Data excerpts
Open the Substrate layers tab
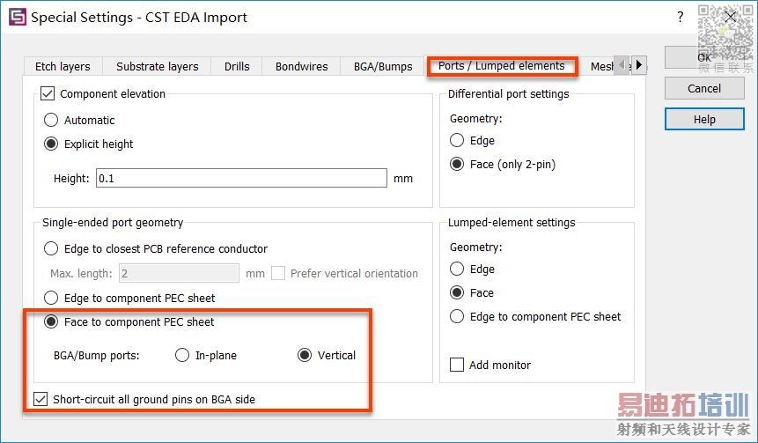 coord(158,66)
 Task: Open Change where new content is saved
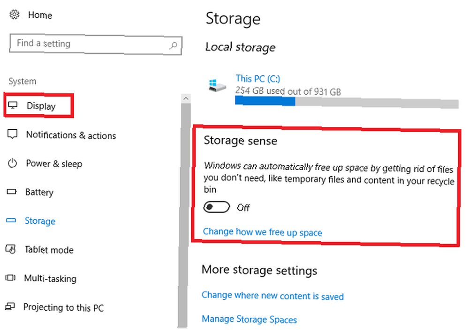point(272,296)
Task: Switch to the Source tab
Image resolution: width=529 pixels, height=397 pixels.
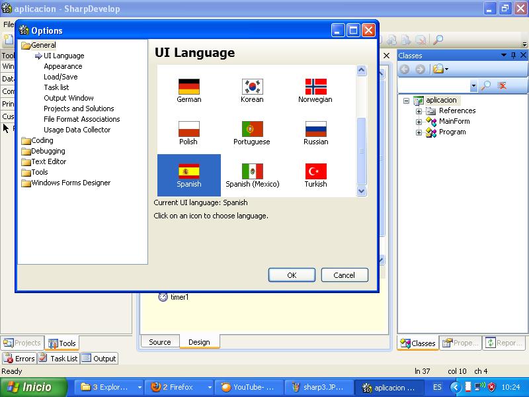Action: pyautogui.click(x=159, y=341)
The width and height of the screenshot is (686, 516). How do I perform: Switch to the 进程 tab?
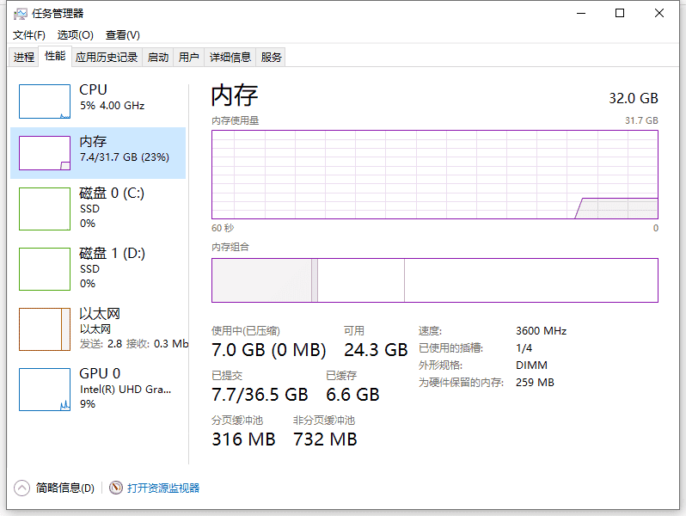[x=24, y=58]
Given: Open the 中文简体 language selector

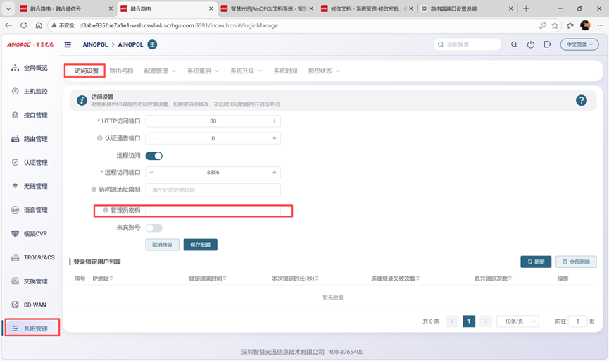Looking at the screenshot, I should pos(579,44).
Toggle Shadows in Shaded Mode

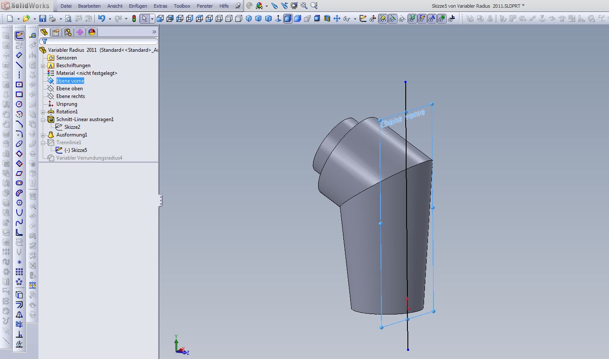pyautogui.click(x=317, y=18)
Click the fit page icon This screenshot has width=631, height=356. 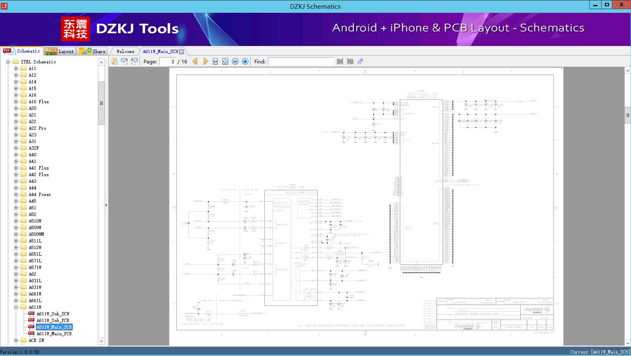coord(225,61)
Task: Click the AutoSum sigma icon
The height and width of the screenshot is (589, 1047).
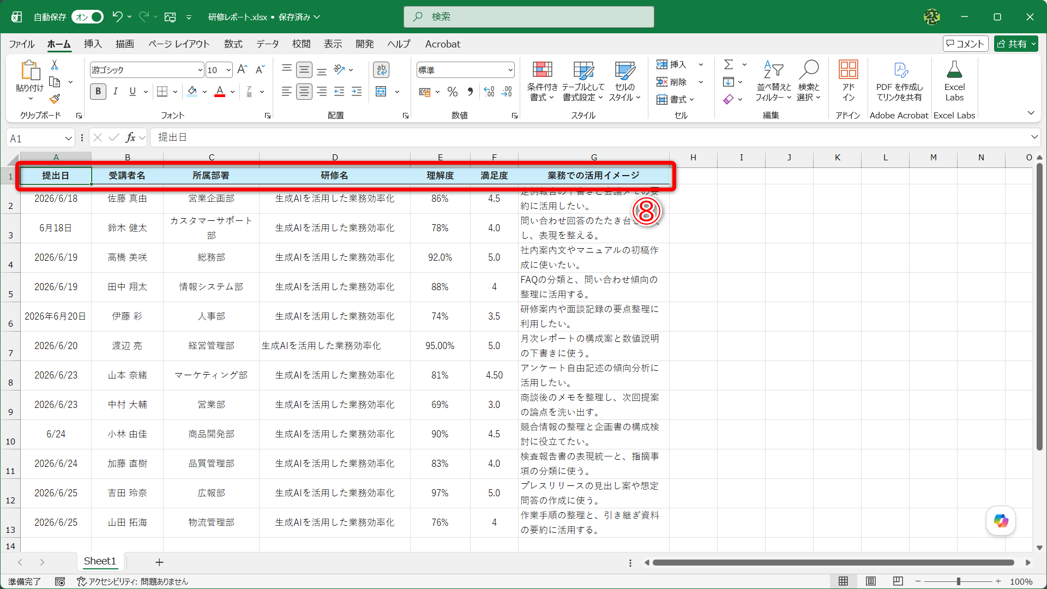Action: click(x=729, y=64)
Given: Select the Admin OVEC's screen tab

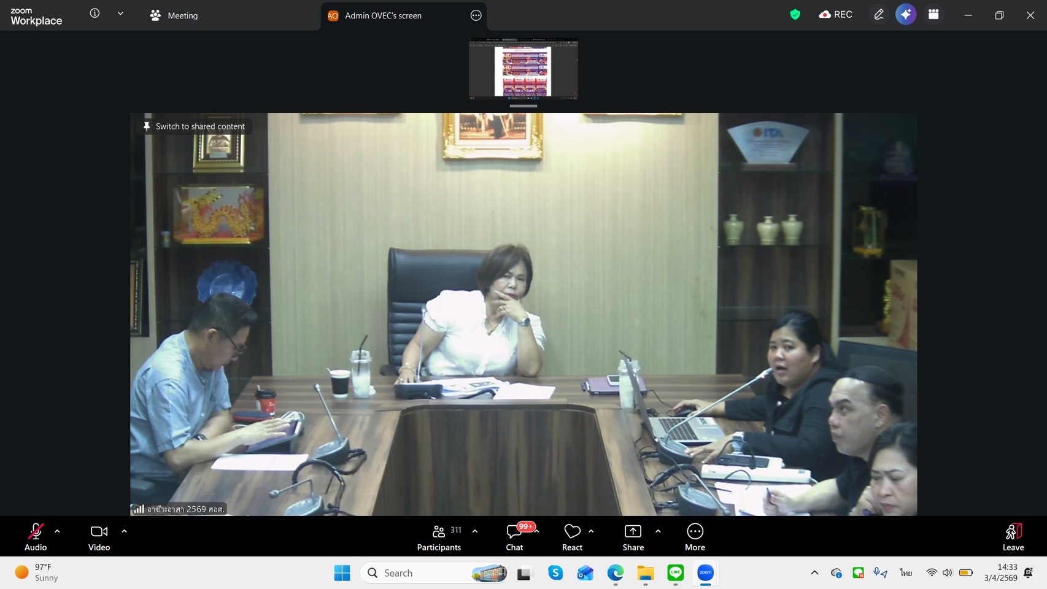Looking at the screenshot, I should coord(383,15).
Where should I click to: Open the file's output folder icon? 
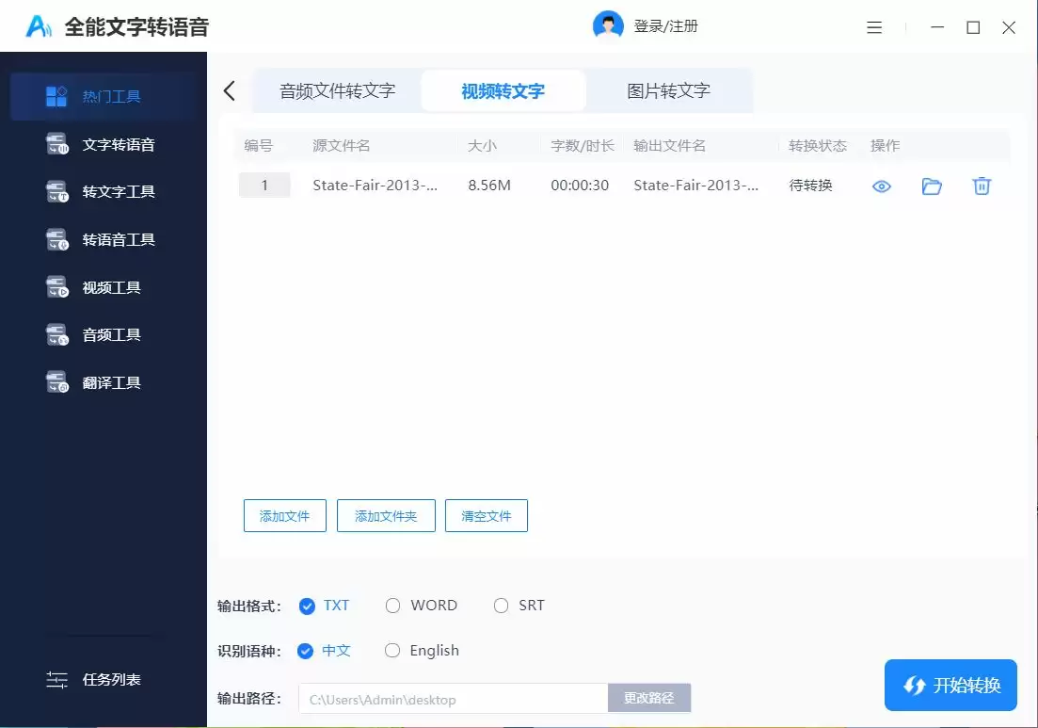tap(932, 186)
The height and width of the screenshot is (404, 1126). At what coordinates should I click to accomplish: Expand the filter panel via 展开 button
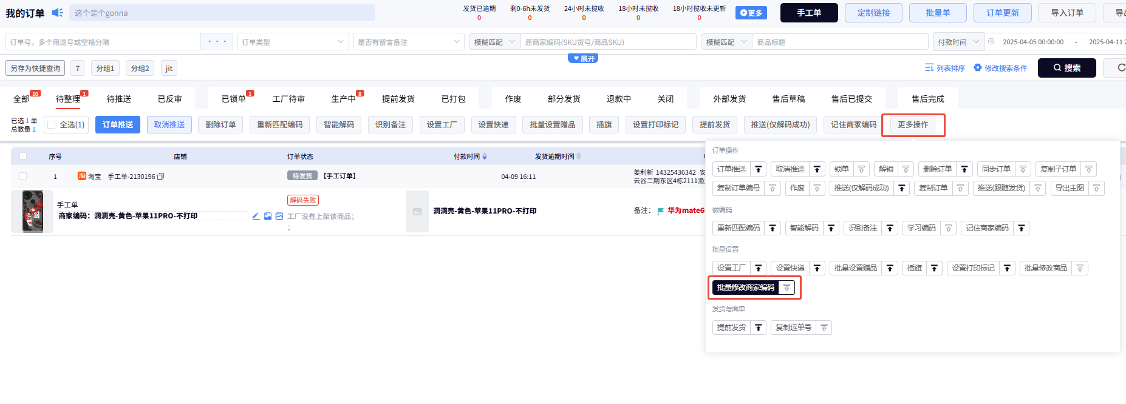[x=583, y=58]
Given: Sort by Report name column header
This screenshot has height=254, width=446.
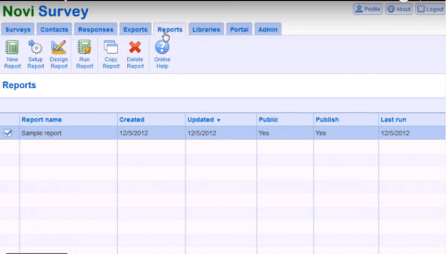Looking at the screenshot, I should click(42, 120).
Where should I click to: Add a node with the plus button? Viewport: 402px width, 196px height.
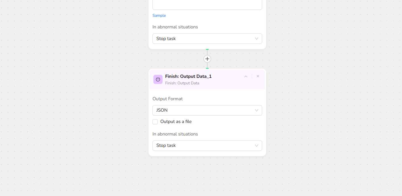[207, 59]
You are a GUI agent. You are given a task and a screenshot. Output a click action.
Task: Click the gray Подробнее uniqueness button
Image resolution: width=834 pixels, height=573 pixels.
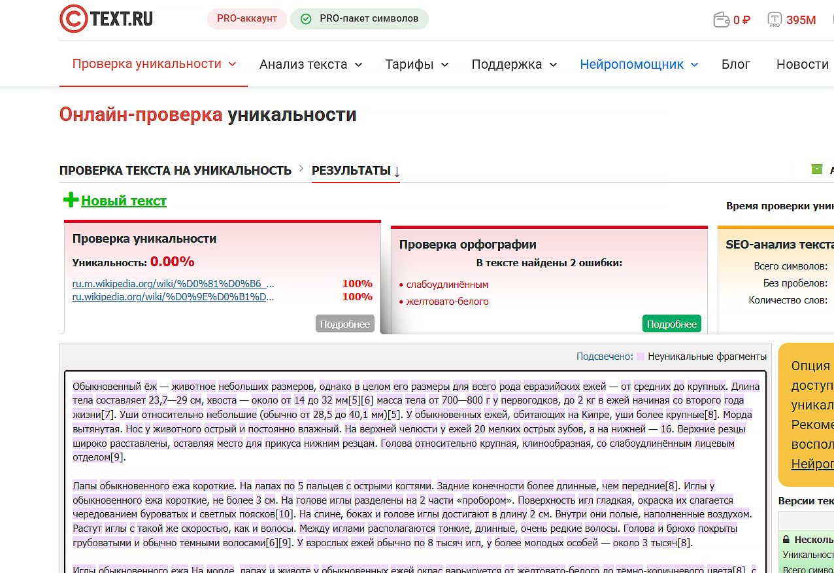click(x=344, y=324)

__Work request__:
Give back exactly the lines from the one containing "Task: Click the gray" to the final line of the entries, both included, and no picture.

__Response box__:
Task: Click the gray Подробнее uniqueness button
Image resolution: width=834 pixels, height=573 pixels.
click(x=344, y=324)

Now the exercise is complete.